## Excerpted passage
Three men have been indicted in connection with a Ukraine-based fraud scheme which tricked Internet users into believing their computers were infected and collected some 100 million dollars, officials said Thursday.
Internet users in more than 60 countries purchased more than one million bogus software products from the three defendants, two Americans and a Swede, the Justice Department said in a statement.
Bjorn Daniel Sundin, 31, a Swedish citizen believed to be in Sweden, and Shaileshkumar Jain, 40, a US citizen believed to be living in Ukraine, were each charged with 24 counts of wire fraud and one count each of conspiracy to commit computer fraud and computer fraud.
James Reno, 26, of Amelia, Ohio, was charged with 12 counts of wire fraud and one count each of conspiracy to commit computer fraud and computer fraud and is expected to appear before a US District Court in Chicago.
"These defendants allegedly preyed on innocent computer users, exploiting their fraudulently induced fears for personal gain," said FBI special agent Robert Grant.
Sundin and Jain were the owners and operators of a company called Innovative Marketing located in Kiev that purported to sell anti-virus and computer repair software. Jain was IM's chief executive while Sundin served as chief technology officer.
They are accused of placing fake advertisements on legitimate company websites which led Internet users to falsely believe that their computers had been infected with a virus or had critical errors.
The Internet users were then induced to buy software products with names such as "ErrorSafe" and "DriveCleaner" to fix the purported problems, paying online by credit card to bank accounts in Europe controlled by the defendants.
The scheme employing what is commonly known as "scareware" is considered one of the fastest-growing and most prevalent types of fraud on the Web.
Each count of wire fraud carries a maximum penalty of 20 years in prison.

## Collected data
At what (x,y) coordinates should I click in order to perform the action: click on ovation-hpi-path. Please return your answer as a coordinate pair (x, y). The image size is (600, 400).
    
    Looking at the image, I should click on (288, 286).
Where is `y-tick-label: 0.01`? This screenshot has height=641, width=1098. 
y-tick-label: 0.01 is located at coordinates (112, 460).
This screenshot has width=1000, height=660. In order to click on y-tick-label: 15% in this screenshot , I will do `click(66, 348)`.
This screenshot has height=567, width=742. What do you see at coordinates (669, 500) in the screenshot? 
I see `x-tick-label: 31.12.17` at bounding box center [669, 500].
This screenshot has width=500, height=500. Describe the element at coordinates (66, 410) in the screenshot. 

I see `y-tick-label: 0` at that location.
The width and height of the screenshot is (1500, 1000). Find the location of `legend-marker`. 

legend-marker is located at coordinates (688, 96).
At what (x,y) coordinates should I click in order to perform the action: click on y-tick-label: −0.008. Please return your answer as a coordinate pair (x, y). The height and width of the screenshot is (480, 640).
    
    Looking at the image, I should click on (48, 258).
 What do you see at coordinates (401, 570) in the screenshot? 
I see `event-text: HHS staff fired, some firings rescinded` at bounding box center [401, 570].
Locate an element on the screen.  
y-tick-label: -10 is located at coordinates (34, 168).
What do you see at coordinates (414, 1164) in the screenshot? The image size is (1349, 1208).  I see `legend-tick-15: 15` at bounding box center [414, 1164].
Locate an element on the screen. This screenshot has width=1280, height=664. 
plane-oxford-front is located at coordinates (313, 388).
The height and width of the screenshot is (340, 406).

## Exercise aim
Please retype the article on the scareware fraud indictments in full, word for word.

## Written solution
Three men have been indicted in connection with a Ukraine-based fraud scheme which tricked Internet users into believing their computers were infected and collected some 100 million dollars, officials said Thursday.
Internet users in more than 60 countries purchased more than one million bogus software products from the three defendants, two Americans and a Swede, the Justice Department said in a statement.
Bjorn Daniel Sundin, 31, a Swedish citizen believed to be in Sweden, and Shaileshkumar Jain, 40, a US citizen believed to be living in Ukraine, were each charged with 24 counts of wire fraud and one count each of conspiracy to commit computer fraud and computer fraud.
James Reno, 26, of Amelia, Ohio, was charged with 12 counts of wire fraud and one count each of conspiracy to commit computer fraud and computer fraud and is expected to appear before a US District Court in Chicago.
"These defendants allegedly preyed on innocent computer users, exploiting their fraudulently induced fears for personal gain," said FBI special agent Robert Grant.
Sundin and Jain were the owners and operators of a company called Innovative Marketing located in Kiev that purported to sell anti-virus and computer repair software. Jain was IM's chief executive while Sundin served as chief technology officer.
They are accused of placing fake advertisements on legitimate company websites which led Internet users to falsely believe that their computers had been infected with a virus or had critical errors.
The Internet users were then induced to buy software products with names such as "ErrorSafe" and "DriveCleaner" to fix the purported problems, paying online by credit card to bank accounts in Europe controlled by the defendants.
The scheme employing what is commonly known as "scareware" is considered one of the fastest-growing and most prevalent types of fraud on the Web.
Each count of wire fraud carries a maximum penalty of 20 years in prison.